3. Economic Optimism
An optimistic report by Bernstein indicates that the Indian economy may have "bottomed out," with expectations for growth resurgence in the forthcoming quarters. They highlighted a 5% growth in September as indicative of a recovery phase, and recommended strategic investments ahead of this anticipated growth, despite some risks to fiscal year 2026 earnings. Bernstein has adjusted its target PE multiple to 19.5x two-year forward EPS and predicts a year-end target for the Nifty50 of 26,500, suggesting a potential return of approximately 12% for 2024. 4. Resurgence in Banking and Financial Stocks
A robust recovery in banking and financial stocks also contributed significantly to the market’s gains. Bajaj Finserv and Bajaj Finance saw impressive increases of nearly 8% and 6.5% respectively, while other major private banks, including HDFC Bank, Kotak Mahindra Bank, and IndusInd Bank, also added to the overall gains.
5. Weekly Expiry Buying Influence
Finally, market dynamics were influenced by the weekly expiry of options.

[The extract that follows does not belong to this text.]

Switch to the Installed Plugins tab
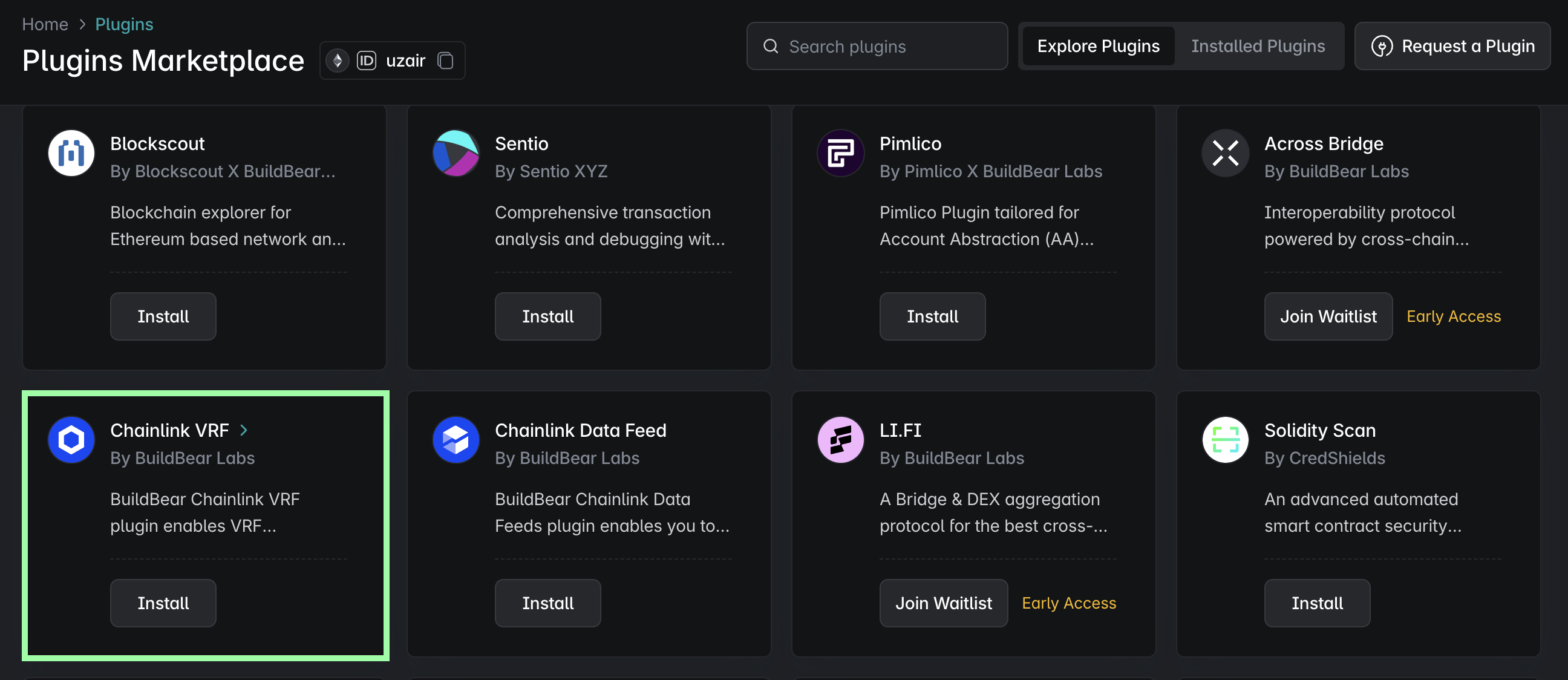 [1258, 45]
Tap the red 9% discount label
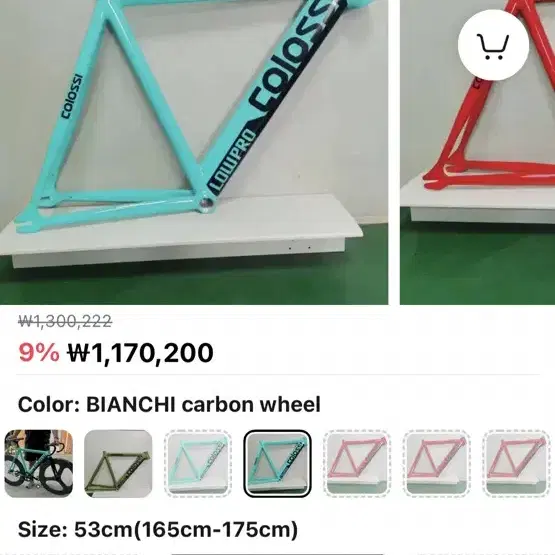The image size is (555, 555). 39,353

The Nifty has been trading in a well-defined range over the past two weeks, with the upper limit set at 23,900 and the lower at 23,500. Thursday’s decisive breakout above this upper boundary catalyzed renewed buying interest among investors, adding to the day’s gains.
In conclusion, the Indian stock markets experienced a robust rally driven by substantial gains across various sectors, positive economic prospects, and positive corporate sales data. As investors look forward to the upcoming earnings season, market sentiments remain bullish, reflecting confidence in both corporate performance and economic recovery.